Antiviral CD8⁺ T cell effector activities in situ are regulated by target cell type

Matthew M. Hufford, et al. 2010. J. Exp. Med. 208:167-180

Speaker: Ting-Jing Shen (沈庭靚)                                 Time: 14:10~15:00, Mar, 02, 2011

Commentator: Dr. Chrong-Reen Wang (王崇任 老師)       Place: Room 601

Abstract:

        CD8⁺ T cells play an important role in host responses against viral infections through directly lysing virus-infected cells and producing pro-inflammatory cytokines¹. Previous studies suggested that pro-inflammatory cytokines produced by CD8⁺ T cells that function to reduce viral infections may also promote pulmonary inflammation in severe influenza virus infection². Thus, it is important to determine the factors controlling the antiviral activities of CD8⁺ T cells in situ.
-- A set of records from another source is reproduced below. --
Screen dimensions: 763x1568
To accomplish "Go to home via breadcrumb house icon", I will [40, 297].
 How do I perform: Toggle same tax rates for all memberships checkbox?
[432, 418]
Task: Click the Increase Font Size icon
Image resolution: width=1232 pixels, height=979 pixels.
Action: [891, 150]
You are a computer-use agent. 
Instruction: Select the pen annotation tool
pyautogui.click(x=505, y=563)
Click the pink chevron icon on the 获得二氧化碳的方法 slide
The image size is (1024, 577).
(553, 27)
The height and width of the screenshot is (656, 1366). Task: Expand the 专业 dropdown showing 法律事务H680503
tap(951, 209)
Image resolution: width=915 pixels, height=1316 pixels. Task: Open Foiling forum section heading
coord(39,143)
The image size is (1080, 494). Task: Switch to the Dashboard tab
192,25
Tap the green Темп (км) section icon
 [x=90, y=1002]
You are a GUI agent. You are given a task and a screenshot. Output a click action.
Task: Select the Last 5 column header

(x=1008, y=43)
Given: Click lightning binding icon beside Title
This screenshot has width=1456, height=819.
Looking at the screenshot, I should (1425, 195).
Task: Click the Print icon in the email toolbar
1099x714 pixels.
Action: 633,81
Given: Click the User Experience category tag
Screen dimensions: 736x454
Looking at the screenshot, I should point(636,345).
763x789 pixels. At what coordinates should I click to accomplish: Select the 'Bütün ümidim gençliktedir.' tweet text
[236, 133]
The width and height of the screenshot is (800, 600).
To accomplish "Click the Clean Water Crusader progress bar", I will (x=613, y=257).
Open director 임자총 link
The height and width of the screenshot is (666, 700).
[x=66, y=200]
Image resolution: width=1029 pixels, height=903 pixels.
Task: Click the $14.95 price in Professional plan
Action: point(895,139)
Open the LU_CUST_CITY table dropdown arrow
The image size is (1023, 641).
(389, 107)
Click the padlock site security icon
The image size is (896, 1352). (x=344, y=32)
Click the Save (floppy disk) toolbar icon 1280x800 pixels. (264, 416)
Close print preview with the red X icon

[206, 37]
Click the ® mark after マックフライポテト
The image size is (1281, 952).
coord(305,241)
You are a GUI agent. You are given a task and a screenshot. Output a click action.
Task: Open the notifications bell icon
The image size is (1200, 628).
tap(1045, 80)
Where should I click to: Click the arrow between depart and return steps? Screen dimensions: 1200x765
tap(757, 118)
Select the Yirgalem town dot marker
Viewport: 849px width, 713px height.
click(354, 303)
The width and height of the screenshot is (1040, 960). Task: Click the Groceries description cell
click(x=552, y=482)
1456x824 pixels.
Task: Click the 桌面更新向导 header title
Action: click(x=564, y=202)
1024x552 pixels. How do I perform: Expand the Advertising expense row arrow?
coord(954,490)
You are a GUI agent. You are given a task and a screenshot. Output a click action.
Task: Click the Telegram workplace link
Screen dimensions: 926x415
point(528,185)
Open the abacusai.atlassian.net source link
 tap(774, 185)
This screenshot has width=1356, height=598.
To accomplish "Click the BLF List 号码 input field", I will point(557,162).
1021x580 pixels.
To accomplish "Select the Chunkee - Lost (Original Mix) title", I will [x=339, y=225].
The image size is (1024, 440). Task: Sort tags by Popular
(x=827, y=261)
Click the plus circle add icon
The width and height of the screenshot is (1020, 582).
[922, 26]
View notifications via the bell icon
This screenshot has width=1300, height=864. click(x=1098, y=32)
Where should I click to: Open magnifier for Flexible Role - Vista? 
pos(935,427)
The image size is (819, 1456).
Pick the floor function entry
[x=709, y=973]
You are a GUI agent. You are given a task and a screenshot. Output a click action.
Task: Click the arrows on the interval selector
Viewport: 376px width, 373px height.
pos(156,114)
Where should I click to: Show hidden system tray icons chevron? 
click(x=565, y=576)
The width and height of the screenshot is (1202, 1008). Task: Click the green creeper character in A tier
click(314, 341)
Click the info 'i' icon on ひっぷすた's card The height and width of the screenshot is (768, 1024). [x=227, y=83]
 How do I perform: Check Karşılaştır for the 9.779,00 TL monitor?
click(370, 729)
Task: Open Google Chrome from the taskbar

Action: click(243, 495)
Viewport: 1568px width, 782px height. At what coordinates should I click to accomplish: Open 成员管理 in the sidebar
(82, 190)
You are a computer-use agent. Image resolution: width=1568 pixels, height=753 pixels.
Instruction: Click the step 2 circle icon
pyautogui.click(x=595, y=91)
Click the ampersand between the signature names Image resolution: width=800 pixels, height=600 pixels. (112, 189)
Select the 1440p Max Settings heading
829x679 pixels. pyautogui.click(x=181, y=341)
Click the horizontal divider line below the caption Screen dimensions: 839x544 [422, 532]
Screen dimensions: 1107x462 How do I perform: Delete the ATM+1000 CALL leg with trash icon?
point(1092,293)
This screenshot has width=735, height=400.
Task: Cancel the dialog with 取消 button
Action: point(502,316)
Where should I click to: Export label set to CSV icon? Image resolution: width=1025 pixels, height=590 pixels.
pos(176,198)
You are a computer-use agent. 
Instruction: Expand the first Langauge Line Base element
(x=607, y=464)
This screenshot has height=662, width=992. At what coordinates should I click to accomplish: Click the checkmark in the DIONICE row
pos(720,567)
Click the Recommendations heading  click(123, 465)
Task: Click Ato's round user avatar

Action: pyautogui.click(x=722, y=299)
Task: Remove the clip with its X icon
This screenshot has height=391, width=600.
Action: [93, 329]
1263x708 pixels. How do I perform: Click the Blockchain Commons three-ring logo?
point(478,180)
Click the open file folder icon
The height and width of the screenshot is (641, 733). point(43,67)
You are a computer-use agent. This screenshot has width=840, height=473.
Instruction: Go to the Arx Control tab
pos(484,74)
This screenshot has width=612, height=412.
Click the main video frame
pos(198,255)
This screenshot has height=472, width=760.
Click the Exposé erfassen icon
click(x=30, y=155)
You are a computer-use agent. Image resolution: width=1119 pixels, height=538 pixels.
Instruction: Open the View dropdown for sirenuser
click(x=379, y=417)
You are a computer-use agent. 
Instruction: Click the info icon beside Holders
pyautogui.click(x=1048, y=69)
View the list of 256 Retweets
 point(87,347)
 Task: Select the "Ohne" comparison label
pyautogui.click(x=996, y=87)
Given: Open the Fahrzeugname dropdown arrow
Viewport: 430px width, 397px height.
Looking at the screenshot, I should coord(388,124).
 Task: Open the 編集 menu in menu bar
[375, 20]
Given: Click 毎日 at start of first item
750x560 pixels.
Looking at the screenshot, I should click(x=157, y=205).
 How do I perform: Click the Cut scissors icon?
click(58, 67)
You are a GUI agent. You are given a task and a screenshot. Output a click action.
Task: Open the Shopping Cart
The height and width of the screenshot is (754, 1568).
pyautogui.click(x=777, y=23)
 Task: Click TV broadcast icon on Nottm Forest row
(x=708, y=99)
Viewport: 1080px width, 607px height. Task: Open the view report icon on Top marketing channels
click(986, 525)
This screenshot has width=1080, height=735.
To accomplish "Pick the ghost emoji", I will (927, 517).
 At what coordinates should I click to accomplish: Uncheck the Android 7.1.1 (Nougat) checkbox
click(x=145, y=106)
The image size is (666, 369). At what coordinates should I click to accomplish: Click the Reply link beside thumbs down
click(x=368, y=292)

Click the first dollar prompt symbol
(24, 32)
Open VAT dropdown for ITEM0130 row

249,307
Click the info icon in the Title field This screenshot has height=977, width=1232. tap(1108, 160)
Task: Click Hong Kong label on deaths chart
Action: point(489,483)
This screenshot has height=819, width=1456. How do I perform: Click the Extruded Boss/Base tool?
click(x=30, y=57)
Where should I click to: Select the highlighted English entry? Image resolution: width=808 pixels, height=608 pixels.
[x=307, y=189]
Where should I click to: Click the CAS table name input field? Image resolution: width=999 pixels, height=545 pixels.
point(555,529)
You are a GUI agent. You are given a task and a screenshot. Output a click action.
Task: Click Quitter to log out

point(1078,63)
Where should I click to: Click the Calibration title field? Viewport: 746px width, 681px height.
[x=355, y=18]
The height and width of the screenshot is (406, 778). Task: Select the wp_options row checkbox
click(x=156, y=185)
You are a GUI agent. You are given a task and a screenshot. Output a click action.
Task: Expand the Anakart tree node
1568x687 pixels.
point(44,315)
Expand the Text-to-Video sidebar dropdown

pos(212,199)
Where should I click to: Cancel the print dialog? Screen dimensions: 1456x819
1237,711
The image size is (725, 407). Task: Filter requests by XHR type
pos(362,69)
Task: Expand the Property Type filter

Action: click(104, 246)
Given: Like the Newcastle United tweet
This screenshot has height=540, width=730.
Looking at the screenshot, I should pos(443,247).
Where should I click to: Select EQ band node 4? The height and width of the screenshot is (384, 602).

Of influenza virus-infected lung, effector CD8⁺ T cells infiltrating into the pulmonary interstitium but not into the airspace were the major IFN-g-producing cells. Interestingly, the antiviral responses of effector CD8⁺ T cells were dependent on the target cell type encountered. CD45⁺ cells, predominately the CD11c^hi inflammatory mononuclear cells, served as the dominant antigen-presenting-cells to pulmonary interstitium-restricted CD8⁺ T cells. These CD45⁺CD11c^hi cells not only activated the cytolytic activity of effector CD8⁺ T cells but also induced the IFN-g production of effector CD8⁺ T cells through providing co-stimulating ligands, CD80 and CD86. In contrast, CD45^- influenza-infected epithelial cells only triggered the cytolytic activity of effector CD8⁺ T cells through perforin- and Fas-dependent elimination of infected cells in vivo. In conclusion, of the antiviral activities of effector CD8⁺ T cells, both CD45⁺ and CD45^- cells induced cytolytic activity whereas only CD45⁺ cells contributed to the IFN-g production. This study points out a novel view that the antiviral activities of effector CD8⁺ T cells could be modulated by target cells and provides a potential therapy for severe influenza infection by regulating the interaction of effector CD8⁺ T cells and its target cells to reduce the overt immune responses without affecting the viral clearance.

References:

1.      Zuzana Staneková and Eva Varečková. 2010. Virol.J. Conserved epitopes of influenza A virus inducing protective immunity and their prospects for universal vaccine development. 7:351-364.

2.      La Gruta, N.L., et al. 2007. Immunol. Cell Biol. A question of self-preservation: immunopathology in influenza virus infection. 85:85-92.